▶ _Task material_
================

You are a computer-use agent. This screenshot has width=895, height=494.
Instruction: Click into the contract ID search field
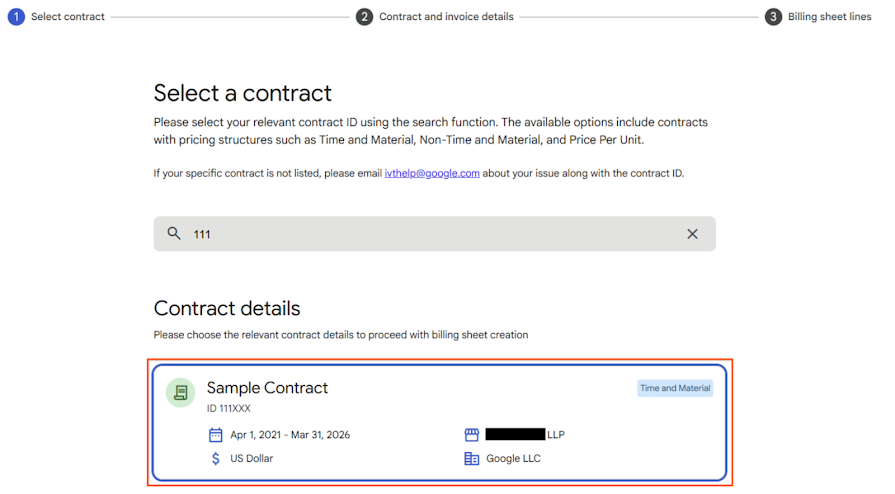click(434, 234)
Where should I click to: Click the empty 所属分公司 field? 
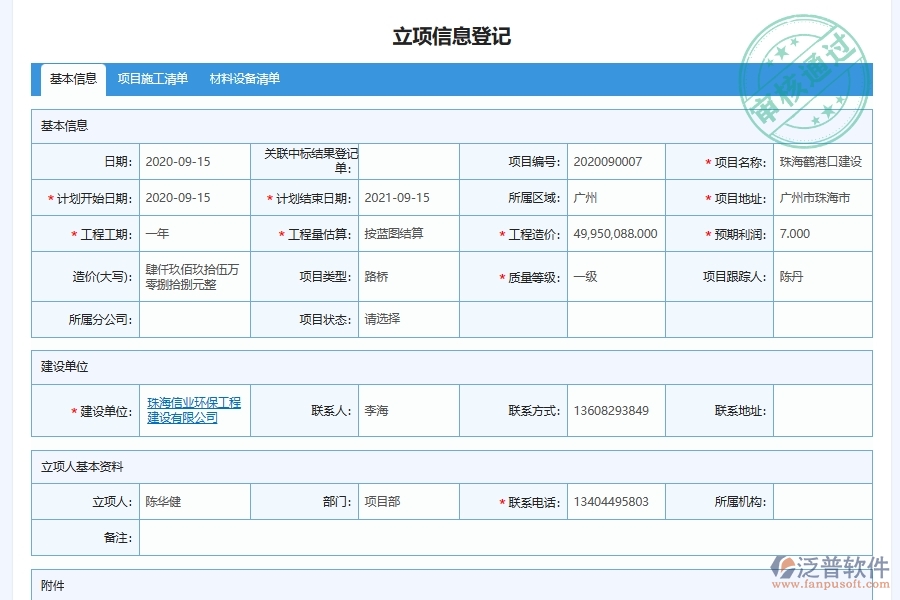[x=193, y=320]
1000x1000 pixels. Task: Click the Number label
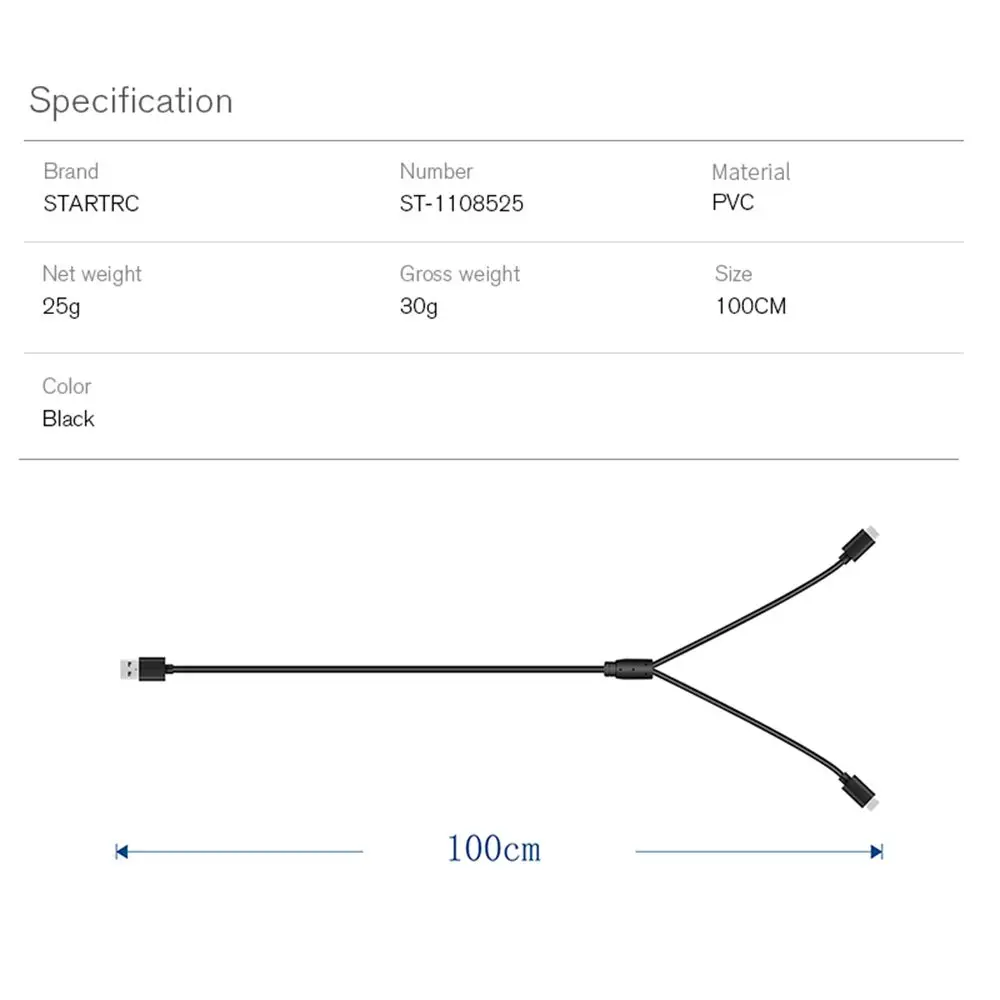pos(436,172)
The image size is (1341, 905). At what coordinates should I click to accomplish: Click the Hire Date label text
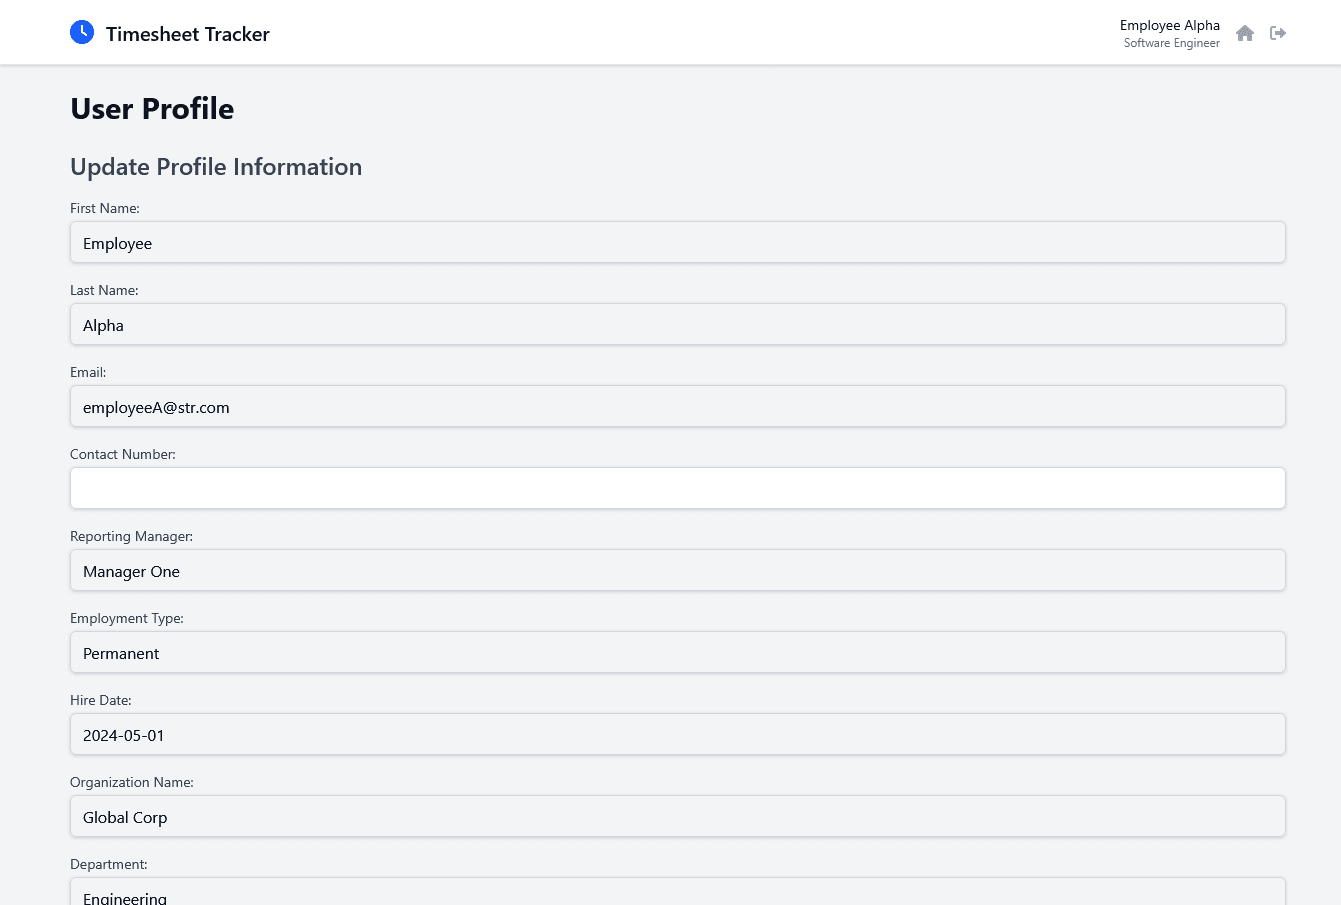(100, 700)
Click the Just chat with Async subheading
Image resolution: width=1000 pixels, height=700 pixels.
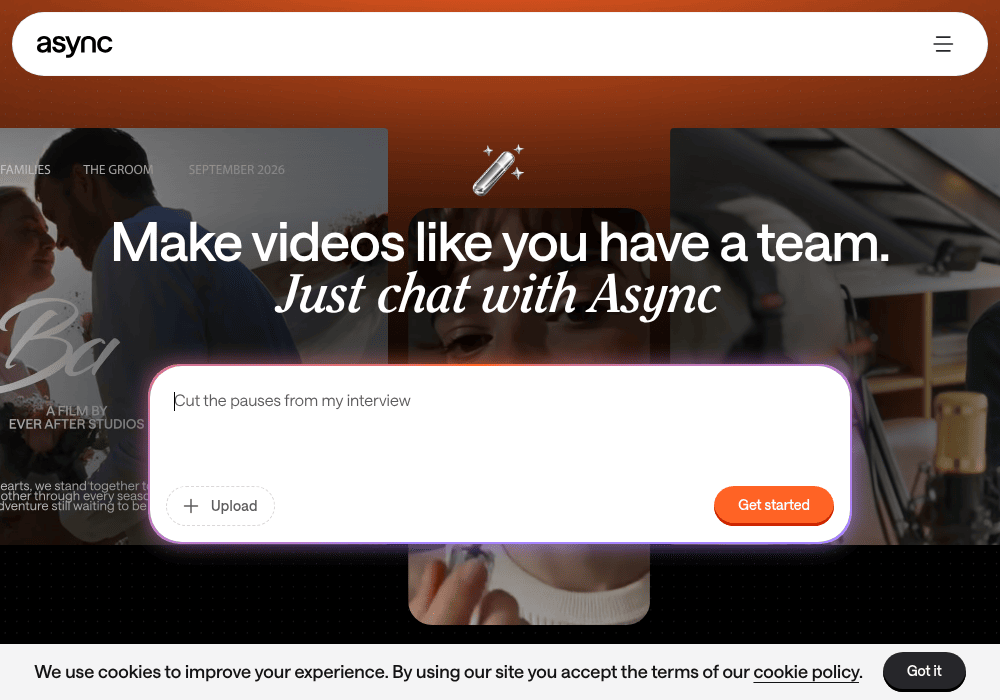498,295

================

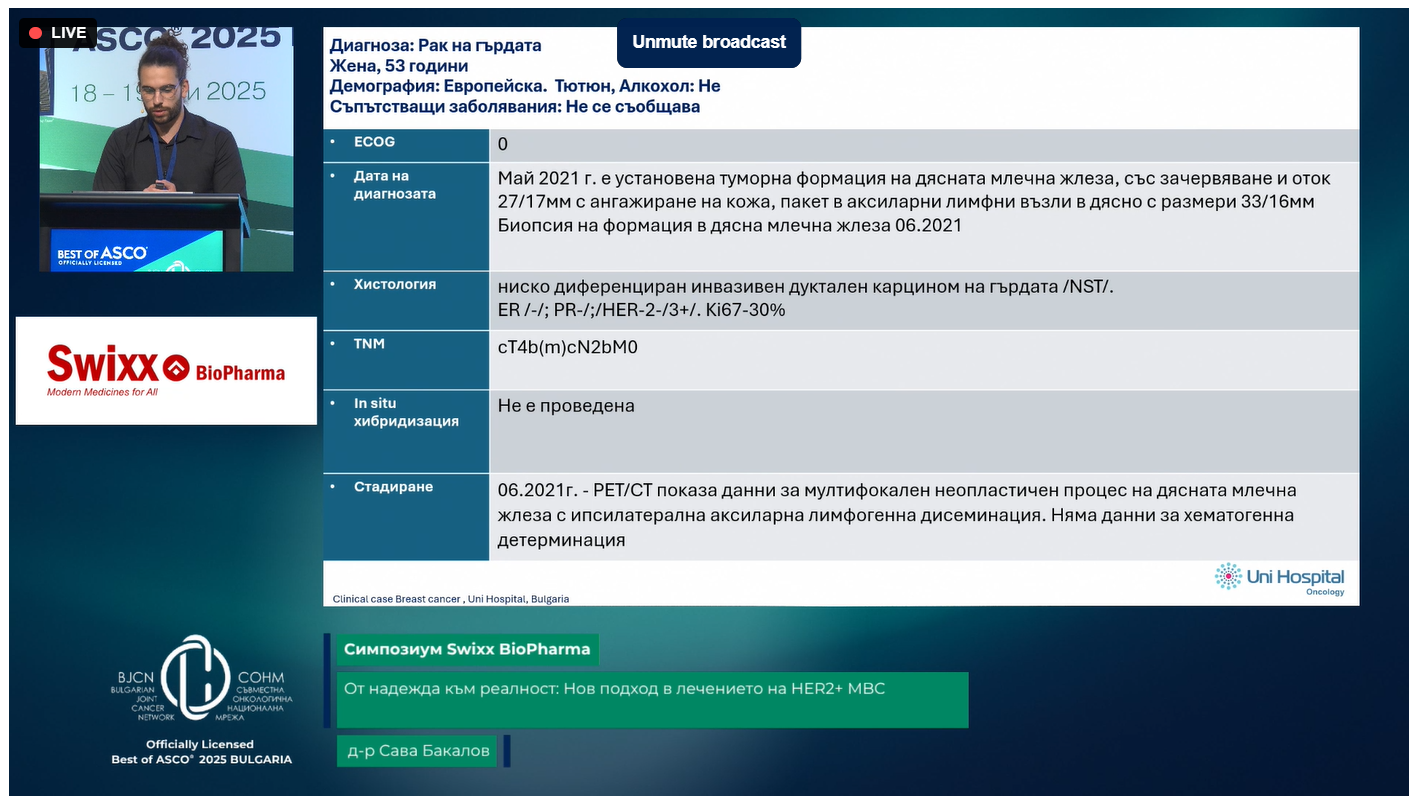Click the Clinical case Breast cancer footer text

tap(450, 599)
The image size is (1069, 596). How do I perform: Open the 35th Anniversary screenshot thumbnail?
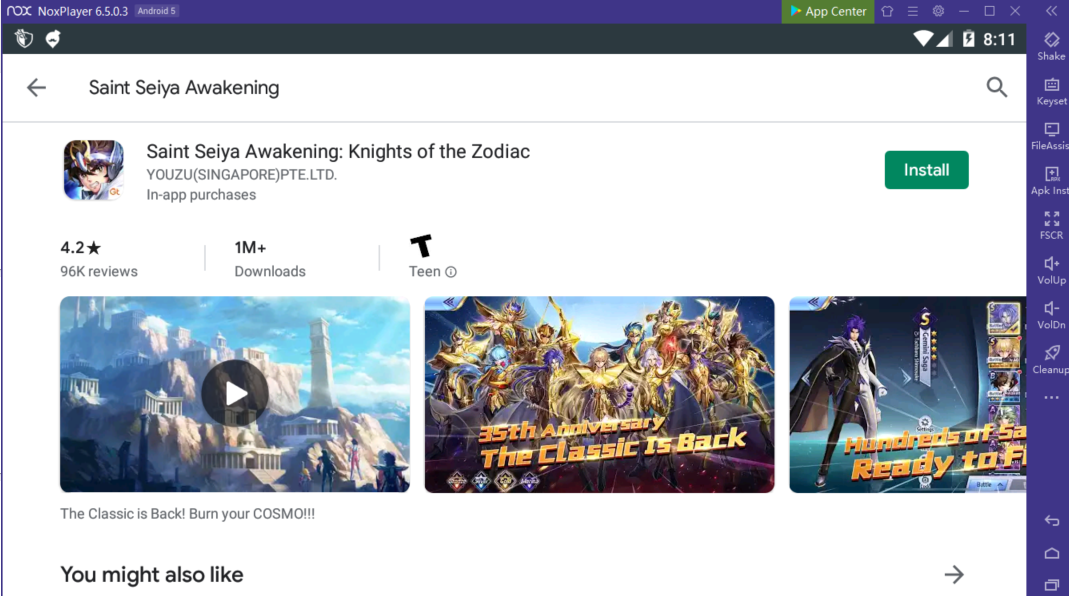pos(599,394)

================

▶ _How to complete this task_
From the records above, copy exactly the lines starting at the one with "You are a computer-use" and ending at the one with "Click the Just chat with Async subheading", and no others. Pictures stay out.

▶ _Result of the task_
You are a computer-use agent. This screenshot has width=895, height=494.
Instruction: Click into the contract ID search field
click(434, 234)
Where should I click to: Click the empty 所属分公司 field? 
[x=193, y=320]
1000x1000 pixels. Task: Click the Number label
pos(436,172)
The image size is (1341, 905). At what coordinates should I click to accomplish: Click the Hire Date label text
(100, 700)
Click the Just chat with Async subheading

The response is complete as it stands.